═══ Supplied material
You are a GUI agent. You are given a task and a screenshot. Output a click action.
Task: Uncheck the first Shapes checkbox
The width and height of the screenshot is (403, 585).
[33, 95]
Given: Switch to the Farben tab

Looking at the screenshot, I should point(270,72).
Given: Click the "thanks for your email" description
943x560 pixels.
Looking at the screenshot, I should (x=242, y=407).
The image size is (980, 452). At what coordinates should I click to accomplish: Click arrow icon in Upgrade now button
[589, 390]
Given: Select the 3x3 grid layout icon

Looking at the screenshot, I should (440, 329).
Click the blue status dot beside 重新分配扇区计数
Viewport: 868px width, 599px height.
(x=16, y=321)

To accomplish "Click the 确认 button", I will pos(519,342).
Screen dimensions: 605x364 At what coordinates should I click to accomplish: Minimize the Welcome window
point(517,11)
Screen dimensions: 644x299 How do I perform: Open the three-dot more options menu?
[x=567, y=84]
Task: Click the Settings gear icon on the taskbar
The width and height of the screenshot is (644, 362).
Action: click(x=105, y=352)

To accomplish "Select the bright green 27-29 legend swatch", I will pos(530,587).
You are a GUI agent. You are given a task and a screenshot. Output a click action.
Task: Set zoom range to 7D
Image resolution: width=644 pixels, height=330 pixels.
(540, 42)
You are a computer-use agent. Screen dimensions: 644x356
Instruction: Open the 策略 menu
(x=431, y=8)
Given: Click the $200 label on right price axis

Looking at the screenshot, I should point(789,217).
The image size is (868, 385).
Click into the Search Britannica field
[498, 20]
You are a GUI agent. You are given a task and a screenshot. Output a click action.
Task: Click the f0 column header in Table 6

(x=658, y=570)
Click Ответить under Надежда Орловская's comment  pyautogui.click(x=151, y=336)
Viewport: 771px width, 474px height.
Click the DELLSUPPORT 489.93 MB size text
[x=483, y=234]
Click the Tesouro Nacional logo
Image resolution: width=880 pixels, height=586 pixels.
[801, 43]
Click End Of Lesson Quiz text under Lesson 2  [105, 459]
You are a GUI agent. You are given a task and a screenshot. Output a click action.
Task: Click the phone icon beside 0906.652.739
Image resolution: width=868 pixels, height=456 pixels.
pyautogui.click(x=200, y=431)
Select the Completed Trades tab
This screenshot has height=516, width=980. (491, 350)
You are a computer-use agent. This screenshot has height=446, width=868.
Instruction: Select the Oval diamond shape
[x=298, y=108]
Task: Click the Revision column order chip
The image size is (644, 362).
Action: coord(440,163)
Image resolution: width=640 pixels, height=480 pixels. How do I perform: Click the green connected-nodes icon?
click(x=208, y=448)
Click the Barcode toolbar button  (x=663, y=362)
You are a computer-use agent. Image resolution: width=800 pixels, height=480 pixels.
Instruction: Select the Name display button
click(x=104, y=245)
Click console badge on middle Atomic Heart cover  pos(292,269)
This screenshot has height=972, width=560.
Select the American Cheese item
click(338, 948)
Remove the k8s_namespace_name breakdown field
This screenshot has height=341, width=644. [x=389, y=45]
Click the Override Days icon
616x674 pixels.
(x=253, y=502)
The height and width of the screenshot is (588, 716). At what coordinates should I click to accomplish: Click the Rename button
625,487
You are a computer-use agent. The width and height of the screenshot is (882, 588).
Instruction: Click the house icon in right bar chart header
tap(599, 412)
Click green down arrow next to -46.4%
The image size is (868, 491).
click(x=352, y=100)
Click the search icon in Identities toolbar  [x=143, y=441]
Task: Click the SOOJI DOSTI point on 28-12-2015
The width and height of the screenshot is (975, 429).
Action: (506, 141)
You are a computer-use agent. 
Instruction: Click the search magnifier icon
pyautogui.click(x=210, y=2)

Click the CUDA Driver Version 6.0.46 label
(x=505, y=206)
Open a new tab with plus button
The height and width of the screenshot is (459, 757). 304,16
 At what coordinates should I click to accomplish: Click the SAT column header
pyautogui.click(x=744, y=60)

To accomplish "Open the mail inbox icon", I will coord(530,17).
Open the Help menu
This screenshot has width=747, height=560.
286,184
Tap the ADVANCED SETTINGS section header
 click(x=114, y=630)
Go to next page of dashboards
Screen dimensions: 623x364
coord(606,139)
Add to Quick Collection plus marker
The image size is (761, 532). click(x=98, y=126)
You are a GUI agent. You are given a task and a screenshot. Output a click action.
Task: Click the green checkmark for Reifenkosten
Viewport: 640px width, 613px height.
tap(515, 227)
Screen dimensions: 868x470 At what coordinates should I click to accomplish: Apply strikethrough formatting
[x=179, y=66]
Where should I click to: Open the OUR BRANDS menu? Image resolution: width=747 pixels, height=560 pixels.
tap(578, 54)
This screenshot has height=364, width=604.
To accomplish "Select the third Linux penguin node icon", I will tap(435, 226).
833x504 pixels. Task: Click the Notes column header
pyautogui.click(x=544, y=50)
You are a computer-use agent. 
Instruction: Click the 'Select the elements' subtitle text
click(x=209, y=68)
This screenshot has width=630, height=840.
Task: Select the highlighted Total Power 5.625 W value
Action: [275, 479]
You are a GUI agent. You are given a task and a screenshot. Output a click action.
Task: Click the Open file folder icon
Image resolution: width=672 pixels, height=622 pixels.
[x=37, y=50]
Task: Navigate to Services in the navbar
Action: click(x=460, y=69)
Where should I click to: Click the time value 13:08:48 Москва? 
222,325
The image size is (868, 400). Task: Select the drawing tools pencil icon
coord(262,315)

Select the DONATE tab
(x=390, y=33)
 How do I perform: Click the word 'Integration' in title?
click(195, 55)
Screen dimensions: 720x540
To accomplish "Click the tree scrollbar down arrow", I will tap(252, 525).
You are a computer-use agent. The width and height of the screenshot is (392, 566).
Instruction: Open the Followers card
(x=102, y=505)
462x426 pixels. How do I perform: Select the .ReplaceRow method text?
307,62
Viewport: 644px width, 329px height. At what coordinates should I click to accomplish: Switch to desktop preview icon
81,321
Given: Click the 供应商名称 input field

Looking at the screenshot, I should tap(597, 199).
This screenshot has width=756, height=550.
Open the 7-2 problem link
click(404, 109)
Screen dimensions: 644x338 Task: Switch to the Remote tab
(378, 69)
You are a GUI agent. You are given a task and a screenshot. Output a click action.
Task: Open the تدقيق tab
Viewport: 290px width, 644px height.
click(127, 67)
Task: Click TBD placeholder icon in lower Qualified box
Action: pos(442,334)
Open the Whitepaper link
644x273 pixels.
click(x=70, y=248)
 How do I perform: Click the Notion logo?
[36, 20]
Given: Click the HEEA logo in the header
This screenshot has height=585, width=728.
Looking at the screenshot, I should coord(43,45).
══════
▶ **What to work on**:
What you return must match the records exactly, down to the last line.

▶ **Answer to the problem**:
You are a GUI agent. You are given a task and a screenshot. Output a click action.
Task: Uncheck the first Shapes checkbox
The width and height of the screenshot is (403, 585).
[33, 95]
Given: Switch to the Farben tab

Looking at the screenshot, I should point(270,72).
Given: Click the "thanks for your email" description
943x560 pixels.
Looking at the screenshot, I should (x=242, y=407).
The image size is (980, 452). At what coordinates should I click to accomplish: Click arrow icon in Upgrade now button
[589, 390]
Given: Select the 3x3 grid layout icon

Looking at the screenshot, I should (440, 329).
Click the blue status dot beside 重新分配扇区计数
Viewport: 868px width, 599px height.
(x=16, y=321)

To accomplish "Click the 确认 button", I will pos(519,342).
Screen dimensions: 605x364 At what coordinates should I click to accomplish: Minimize the Welcome window
point(517,11)
Screen dimensions: 644x299 How do I perform: Open the three-dot more options menu?
[x=567, y=84]
Task: Click the Settings gear icon on the taskbar
The width and height of the screenshot is (644, 362).
Action: click(x=105, y=352)

To accomplish "Select the bright green 27-29 legend swatch", I will pos(530,587).
You are a GUI agent. You are given a task and a screenshot. Output a click action.
Task: Set zoom range to 7D
Image resolution: width=644 pixels, height=330 pixels.
(540, 42)
You are a computer-use agent. Screen dimensions: 644x356
Instruction: Open the 策略 menu
(x=431, y=8)
Given: Click the $200 label on right price axis

Looking at the screenshot, I should point(789,217).
The image size is (868, 385).
Click into the Search Britannica field
[498, 20]
You are a GUI agent. You are given a task and a screenshot. Output a click action.
Task: Click the f0 column header in Table 6

(x=658, y=570)
Click Ответить under Надежда Орловская's comment  pyautogui.click(x=151, y=336)
Viewport: 771px width, 474px height.
Click the DELLSUPPORT 489.93 MB size text
[x=483, y=234]
Click the Tesouro Nacional logo
Image resolution: width=880 pixels, height=586 pixels.
[801, 43]
Click End Of Lesson Quiz text under Lesson 2  [105, 459]
You are a GUI agent. You are given a task and a screenshot. Output a click action.
Task: Click the phone icon beside 0906.652.739
Image resolution: width=868 pixels, height=456 pixels.
pyautogui.click(x=200, y=431)
Select the Completed Trades tab
This screenshot has height=516, width=980. (491, 350)
You are a computer-use agent. This screenshot has height=446, width=868.
Instruction: Select the Oval diamond shape
[x=298, y=108]
Task: Click the Revision column order chip
The image size is (644, 362).
Action: coord(440,163)
Image resolution: width=640 pixels, height=480 pixels. How do I perform: Click the green connected-nodes icon?
click(x=208, y=448)
Click the Barcode toolbar button  (x=663, y=362)
You are a computer-use agent. Image resolution: width=800 pixels, height=480 pixels.
Instruction: Select the Name display button
click(x=104, y=245)
Click console badge on middle Atomic Heart cover  pos(292,269)
This screenshot has height=972, width=560.
Select the American Cheese item
click(338, 948)
Remove the k8s_namespace_name breakdown field
This screenshot has height=341, width=644. [x=389, y=45]
Click the Override Days icon
616x674 pixels.
(x=253, y=502)
The height and width of the screenshot is (588, 716). At what coordinates should I click to accomplish: Click the Rename button
625,487
You are a computer-use agent. The width and height of the screenshot is (882, 588).
Instruction: Click the house icon in right bar chart header
tap(599, 412)
Click green down arrow next to -46.4%
The image size is (868, 491).
click(x=352, y=100)
Click the search icon in Identities toolbar  [x=143, y=441]
Task: Click the SOOJI DOSTI point on 28-12-2015
The width and height of the screenshot is (975, 429).
Action: (506, 141)
You are a computer-use agent. 
Instruction: Click the search magnifier icon
pyautogui.click(x=210, y=2)

Click the CUDA Driver Version 6.0.46 label
(x=505, y=206)
Open a new tab with plus button
The height and width of the screenshot is (459, 757). 304,16
 At what coordinates should I click to accomplish: Click the SAT column header
pyautogui.click(x=744, y=60)

To accomplish "Open the mail inbox icon", I will coord(530,17).
Open the Help menu
This screenshot has width=747, height=560.
286,184
Tap the ADVANCED SETTINGS section header
 click(x=114, y=630)
Go to next page of dashboards
Screen dimensions: 623x364
coord(606,139)
Add to Quick Collection plus marker
The image size is (761, 532). click(x=98, y=126)
You are a GUI agent. You are given a task and a screenshot. Output a click action.
Task: Click the green checkmark for Reifenkosten
Viewport: 640px width, 613px height.
tap(515, 227)
Screen dimensions: 868x470 At what coordinates should I click to accomplish: Apply strikethrough formatting
[x=179, y=66]
Where should I click to: Open the OUR BRANDS menu? Image resolution: width=747 pixels, height=560 pixels.
tap(578, 54)
This screenshot has height=364, width=604.
To accomplish "Select the third Linux penguin node icon", I will tap(435, 226).
833x504 pixels. Task: Click the Notes column header
pyautogui.click(x=544, y=50)
You are a computer-use agent. 
Instruction: Click the 'Select the elements' subtitle text
click(x=209, y=68)
This screenshot has width=630, height=840.
Task: Select the highlighted Total Power 5.625 W value
Action: [275, 479]
You are a GUI agent. You are given a task and a screenshot. Output a click action.
Task: Click the Open file folder icon
Image resolution: width=672 pixels, height=622 pixels.
[x=37, y=50]
Task: Navigate to Services in the navbar
Action: click(x=460, y=69)
Where should I click to: Click the time value 13:08:48 Москва? 
222,325
The image size is (868, 400). Task: Select the drawing tools pencil icon
coord(262,315)

Select the DONATE tab
(x=390, y=33)
 How do I perform: Click the word 'Integration' in title?
click(195, 55)
Screen dimensions: 720x540
To accomplish "Click the tree scrollbar down arrow", I will tap(252, 525).
You are a computer-use agent. The width and height of the screenshot is (392, 566).
Instruction: Open the Followers card
(x=102, y=505)
462x426 pixels. How do I perform: Select the .ReplaceRow method text?
307,62
Viewport: 644px width, 329px height. At what coordinates should I click to accomplish: Switch to desktop preview icon
81,321
Given: Click the 供应商名称 input field

Looking at the screenshot, I should tap(597, 199).
This screenshot has width=756, height=550.
Open the 7-2 problem link
click(404, 109)
Screen dimensions: 644x338 Task: Switch to the Remote tab
(378, 69)
You are a GUI agent. You are given a task and a screenshot. Output a click action.
Task: Open the تدقيق tab
Viewport: 290px width, 644px height.
click(127, 67)
Task: Click TBD placeholder icon in lower Qualified box
Action: pos(442,334)
Open the Whitepaper link
644x273 pixels.
click(x=70, y=248)
 How do I perform: Click the Notion logo?
[36, 20]
Given: Click the HEEA logo in the header
This screenshot has height=585, width=728.
Looking at the screenshot, I should coord(43,45).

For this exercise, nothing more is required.